For $L_4$ queries exceeding in-model knowledge or requiring verification/calculation, the system integrates an orchestrated tool-calling mechanism called CoTool. Here, the LLM autonomously decides when to issue tool queries (e.g., search API, calculator, or code execution), leverages parser-generated scaffolding, integrates tool responses, and resumes step-wise generation with enriched context. The CoTool mechanism is robust, with strict constraints on invocation count and interplay with reasoning turns to prevent tool overuse and manage resource caps.

Practically, CoTool supports arbitrary function calls for knowledge, computation, and code execution by wrapping tool queries and outputs within explicit tokens and bridging the gap between internal knowledge and external APIs.

Empirical Evaluation

CogER is benchmarked on a spectrum of in-domain (GSM8K, MATH, CommonsenseQA, MedQA) and out-of-domain (MAWPS, CollegeMath) tasks. Strong numerical outcomes are reported:

In-domain (ID): CogER achieves a 13% relative improvement in average EM versus SOTA TTS baselines and nearly 10% versus the strongest LLM baseline. Specific gains include 84.52% EM on Com-QA and 81.23% on MedQA.
Out-of-domain (OOD): CogER yields an 8% relative gain in EM, surpassing both regular LLMs and the best adaptive test-time scaling methods. Notably, on the difficult CollegeMath benchmark, the EM improvement over hierarchical LLM ReasonFlux-32B is 13.21%.

Crucially, these accuracy gains are obtained with a sharp reduction in average parameters employed, end-to-end latency (by up to 76.58% compared to DeepSeek-R1), and output length. Ablation shows that RL-driven routing outperforms both random and supervised classifier-based dispatch and that both hierarchical and format-based reward terms are critical for robust, balanced policy learning. Tool invocation is observed to be judicious: CoTool achieves a notable improvement (11.24% EM on MATH) with <6% actual tool invocation rate, evidencing efficient tool integration and minimal overhead.

● ● ● ● ●

▸ **Problems to work on**
(1) Using the CogER text, decide whether each statement agrees with it. Answer yes or no for each and quote the deciding words. (a) CoTool calls a tool for most MATH queries. (b) MAWPS and CollegeMath are the out-of-domain benchmarks. (c) Random dispatch beat RL-driven routing in the ablation.
(2) In one to three sentences, explain why the CogER text says CoTool places strict constraints on invocation count and on its interplay with reasoning turns.
(3) According to the CogER text, by how much does CogER reduce end-to-end latency compared to DeepSeek-R1?

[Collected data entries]
● ● ● ● ●

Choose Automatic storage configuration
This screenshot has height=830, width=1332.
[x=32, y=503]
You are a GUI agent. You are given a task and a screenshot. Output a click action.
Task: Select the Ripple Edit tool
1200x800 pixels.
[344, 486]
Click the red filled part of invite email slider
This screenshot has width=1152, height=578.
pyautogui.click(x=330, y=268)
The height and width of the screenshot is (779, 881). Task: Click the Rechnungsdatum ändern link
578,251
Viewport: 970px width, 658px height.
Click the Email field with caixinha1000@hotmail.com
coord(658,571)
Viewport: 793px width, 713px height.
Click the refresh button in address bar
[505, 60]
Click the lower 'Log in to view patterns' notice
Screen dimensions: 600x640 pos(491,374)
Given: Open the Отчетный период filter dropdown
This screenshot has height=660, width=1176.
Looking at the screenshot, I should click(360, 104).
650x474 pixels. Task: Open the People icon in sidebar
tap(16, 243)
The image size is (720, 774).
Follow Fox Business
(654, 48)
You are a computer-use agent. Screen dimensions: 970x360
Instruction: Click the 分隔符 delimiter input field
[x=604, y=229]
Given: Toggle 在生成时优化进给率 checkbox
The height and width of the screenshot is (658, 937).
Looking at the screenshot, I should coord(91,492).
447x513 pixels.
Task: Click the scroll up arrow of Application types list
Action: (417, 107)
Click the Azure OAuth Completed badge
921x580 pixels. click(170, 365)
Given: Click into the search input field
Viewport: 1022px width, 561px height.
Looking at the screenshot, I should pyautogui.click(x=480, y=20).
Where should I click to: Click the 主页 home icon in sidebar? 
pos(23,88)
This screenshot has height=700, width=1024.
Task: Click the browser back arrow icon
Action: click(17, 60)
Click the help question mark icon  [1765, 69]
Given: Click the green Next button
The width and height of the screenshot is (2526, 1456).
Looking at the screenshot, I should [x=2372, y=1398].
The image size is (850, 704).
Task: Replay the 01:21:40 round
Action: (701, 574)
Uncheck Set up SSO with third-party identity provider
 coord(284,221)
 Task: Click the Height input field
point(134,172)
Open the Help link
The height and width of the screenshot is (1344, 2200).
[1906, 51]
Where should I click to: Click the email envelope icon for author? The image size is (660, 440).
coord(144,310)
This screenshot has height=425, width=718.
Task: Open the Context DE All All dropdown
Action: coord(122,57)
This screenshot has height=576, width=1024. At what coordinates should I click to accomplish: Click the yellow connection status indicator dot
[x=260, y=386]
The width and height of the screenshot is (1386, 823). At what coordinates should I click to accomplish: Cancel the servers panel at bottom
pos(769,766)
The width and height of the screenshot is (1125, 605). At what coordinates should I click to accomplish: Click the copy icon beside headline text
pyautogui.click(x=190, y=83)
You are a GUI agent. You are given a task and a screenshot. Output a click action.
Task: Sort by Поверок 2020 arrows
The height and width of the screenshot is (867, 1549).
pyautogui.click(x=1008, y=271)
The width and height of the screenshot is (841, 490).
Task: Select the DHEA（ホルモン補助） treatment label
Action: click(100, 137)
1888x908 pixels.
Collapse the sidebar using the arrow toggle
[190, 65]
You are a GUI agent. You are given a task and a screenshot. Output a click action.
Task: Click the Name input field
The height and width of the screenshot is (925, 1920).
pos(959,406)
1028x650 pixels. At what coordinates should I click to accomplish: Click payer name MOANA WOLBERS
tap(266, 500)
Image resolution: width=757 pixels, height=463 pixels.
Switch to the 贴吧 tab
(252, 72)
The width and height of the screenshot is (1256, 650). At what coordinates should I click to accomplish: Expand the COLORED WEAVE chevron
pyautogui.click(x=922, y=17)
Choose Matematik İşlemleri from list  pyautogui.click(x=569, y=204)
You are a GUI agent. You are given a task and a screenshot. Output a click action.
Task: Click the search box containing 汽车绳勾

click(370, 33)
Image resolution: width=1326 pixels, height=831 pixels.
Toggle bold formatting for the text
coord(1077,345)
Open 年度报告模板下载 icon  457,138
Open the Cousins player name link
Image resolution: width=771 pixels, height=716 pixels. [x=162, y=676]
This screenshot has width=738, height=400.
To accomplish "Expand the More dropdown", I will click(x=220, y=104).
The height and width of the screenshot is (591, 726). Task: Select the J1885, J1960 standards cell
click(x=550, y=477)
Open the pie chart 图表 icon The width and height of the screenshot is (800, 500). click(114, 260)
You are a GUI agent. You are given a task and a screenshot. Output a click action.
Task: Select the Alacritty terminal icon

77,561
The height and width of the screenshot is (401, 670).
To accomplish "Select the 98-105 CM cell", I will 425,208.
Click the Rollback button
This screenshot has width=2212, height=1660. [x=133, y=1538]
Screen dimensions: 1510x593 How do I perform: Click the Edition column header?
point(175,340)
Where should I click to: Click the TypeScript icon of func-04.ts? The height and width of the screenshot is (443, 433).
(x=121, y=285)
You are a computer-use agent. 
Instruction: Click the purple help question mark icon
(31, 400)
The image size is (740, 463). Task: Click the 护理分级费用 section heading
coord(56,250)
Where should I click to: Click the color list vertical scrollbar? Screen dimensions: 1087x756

● ● ● ● ●

▸ **Answers provided**
(1)
(a) No: "with <6% actual tool invocation rate"
(b) Yes: "out-of-domain (MAWPS, CollegeMath) tasks"
(c) No: "RL-driven routing outperforms both random and supervised classifier-based dispatch"

(2) CoTool places these constraints to prevent tool overuse and to manage resource caps.

(3) By up to 76.58%.